Logo

Welcome to the Metrics and Models homepage!

Speaker: Klint Kanopka

Institution: Applied Statistics, Social Science, and Humanities at NYU Steinhardt

Date: 14:00 BST, 30th July, 2025

Talk Title: Reproducing Expert Judgement with Shortened Surveys using Simulated Annealing

Abstract: Surveys, screeners, and patient assessments are often shortened to decrease response burden and cost of administration. While there are many methods for shortening screeners, they often aim to reproduce the original score while inducing the smallest amount of measurement error. One consideration that is often overlooked is that these instruments are often used less for precise measurement of some latent construct, but instead for accurate prediction of an even more costly or time consuming diagnosis or expert judgment. As such, we present an alternative method that addresses these concerns through the use of a Markov Chain Monte Carlo algorithm with simulated annealing (MCMC-SA). To maintain ease of use of the eventual form, we use MCMC-SA to explore the combinatorial search space of short forms using a loss function that optimizes prediction based upon an unweighted sum score. This method is orders of magnitude more efficient than brute force search and has the advantage of optimizing for prediction of the desired outcome directly, instead of optimizing on the measurement of an intermediate outcome that may not be well aligned with the decision criteria of interest. When applied to a screener for alcohol use disorder, we demonstrate that under the unweighted sum score scoring constraint, shortened forms can more accurately predict expert judgments than full forms.

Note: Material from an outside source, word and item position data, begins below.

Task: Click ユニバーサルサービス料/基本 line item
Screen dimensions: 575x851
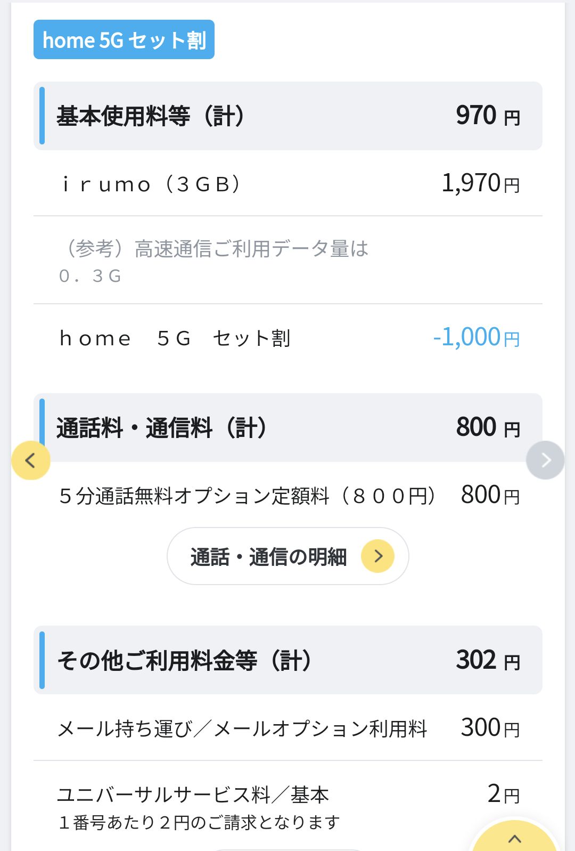Action: point(193,795)
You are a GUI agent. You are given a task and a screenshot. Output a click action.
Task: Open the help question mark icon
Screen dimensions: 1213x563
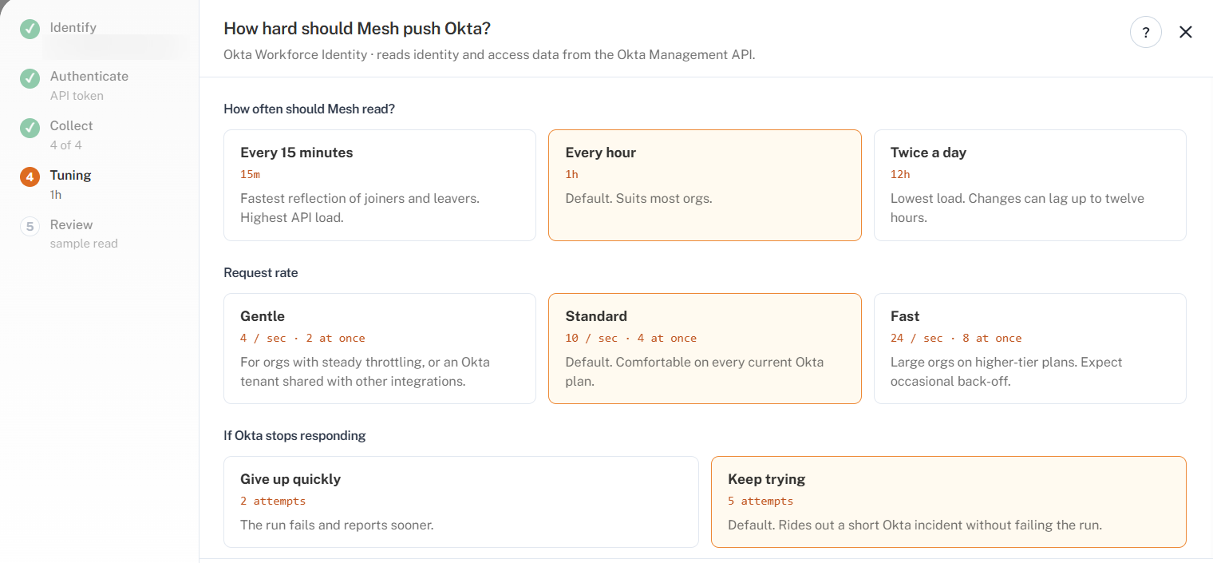point(1146,33)
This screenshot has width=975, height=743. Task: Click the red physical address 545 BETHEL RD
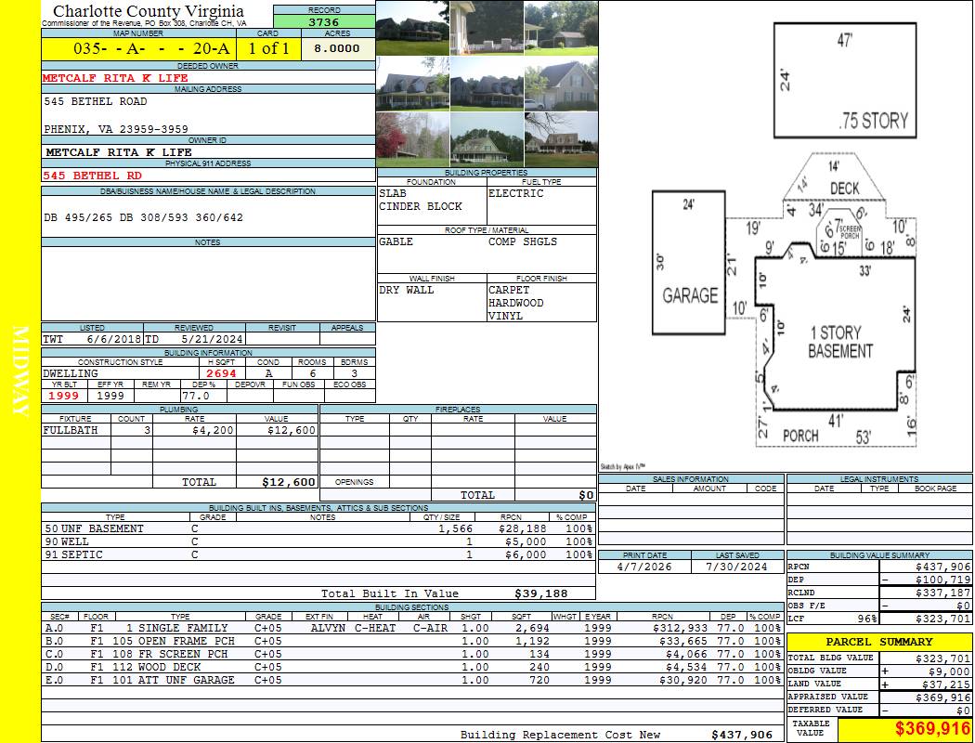point(93,175)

Bio: Klint Kanopka is an Assistant Professor of Applied Statistics in the department of Applied Statistics, Social Science, and Humanities at NYU Steinhardt. His work centers around joining psychometric modeling with computational methods. In practice, this includes using process data to understand how respondents interact with computerized tests, modeling features (like item order) that may hamper the comparability of scores, and using natural language processing to make sense of respondent generated text. Research-wise, he’s also interested in applications of network methods and probabilistic graphical models to problems in measurement and the social sciences.